If the very existence of people, and, in more specific terms, the Jewish people, is enough to guarantee the Almighty the existence of a certain sort of moral calculus, then we’re already a step ahead – we can be confident, in a strange sort of way, that it’s better off that we are here. But only if our actions represent that sort of moral calculus. Perhaps that doesn’t mean that everything we do has to be right and proper, only that we have to be thinking about it. It means that whatever happens in a world inhabited by human beings is of moral import. Suffering is not just what God visits upon us, it is a phenomenon which must be understood and related to God’s blessings.

There’s another way of understanding “it would be better if the world not be created.” “Better” – as understood by people. How would this make any sense? But think of the imperfections of the world that people visit upon each other. One might think that our imperfections are so manifold, our death-dealing so innovative, that pain would be eliminated by getting rid of the source: people. We all know the midrashim in which God, or God’s angels, regrets having created people. People, on occasion, regret having been created, not because they get a raw deal from God, but because they give a raw deal to each other. Better far, perhaps, not to be around at all.

Why am I talking about the disappearance, or death, of all humanity, on the eve of a very specifically Jewish fast day? We are not enjoined to mourn the evil that human beings visit on each other; we are commanded to weep and sing dirges commemorating the destruction of the Temple in Jerusalem. We’re not mourning the famines in Africa, we’re not mourning the attacks in London. We are not even mourning the tragedies, the unnoticed deaths that happen every day to people we know and love and people we’ve never met. In a larger sense, true, every tragedy is relevant to our fast days, just as every joy is relevant to our holidays. Both these sorts of days are reflections of the joy and pain in God’s creation.

Only in a larger sense, though. In a smaller sense, Tisha B’av, which is really a small day, one small, not widely observed day in the Jewish calendar, represents one small corner of the dark world’s tragedy, perhaps an attempt by the Rabbis, or by God the Arranger of History, to make things manageable. It is an attempt to connect one part of our myth (that is, the way we understand our history) to another part.

This mythic connection goes something like this.

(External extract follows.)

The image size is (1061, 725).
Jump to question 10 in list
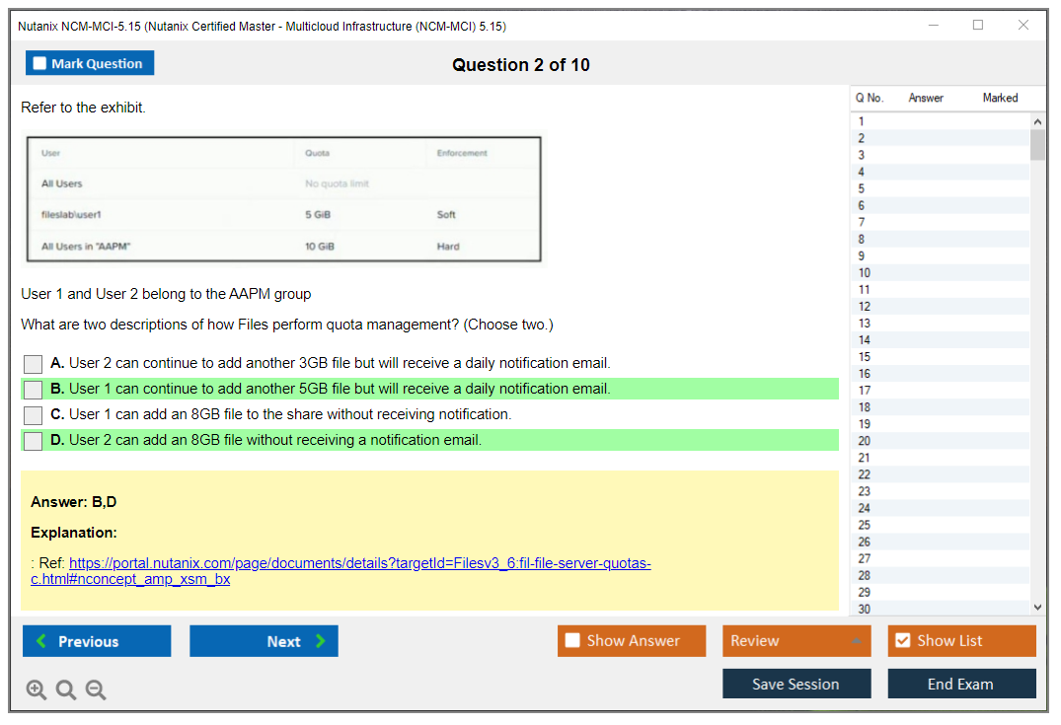tap(865, 273)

What do Jews do during their life in this world?
We build and create, imitating God.
We built a Temple, imitating the relationship of Jews to non-Jews and Israel to the rest of the world.
We collaborated with God on the Torah, a system of myth and law imitating the way in which God created the world.

What happened on Tisha B’av?
Our creation in imitation of God was destroyed.
Our Torah was burned.

What do we do on Tisha B’av now?
We cease from building and creating. We attempt to reproduce death as nearly as possible. It is a Shabbat from joy.

What is the traditional wish on Tisha B’av?
That we see the Temple rebuilt.
Which means: that we experience redemption.
Which further means: that we live in a world imitating God’s creation.
We experience death in order to transform life.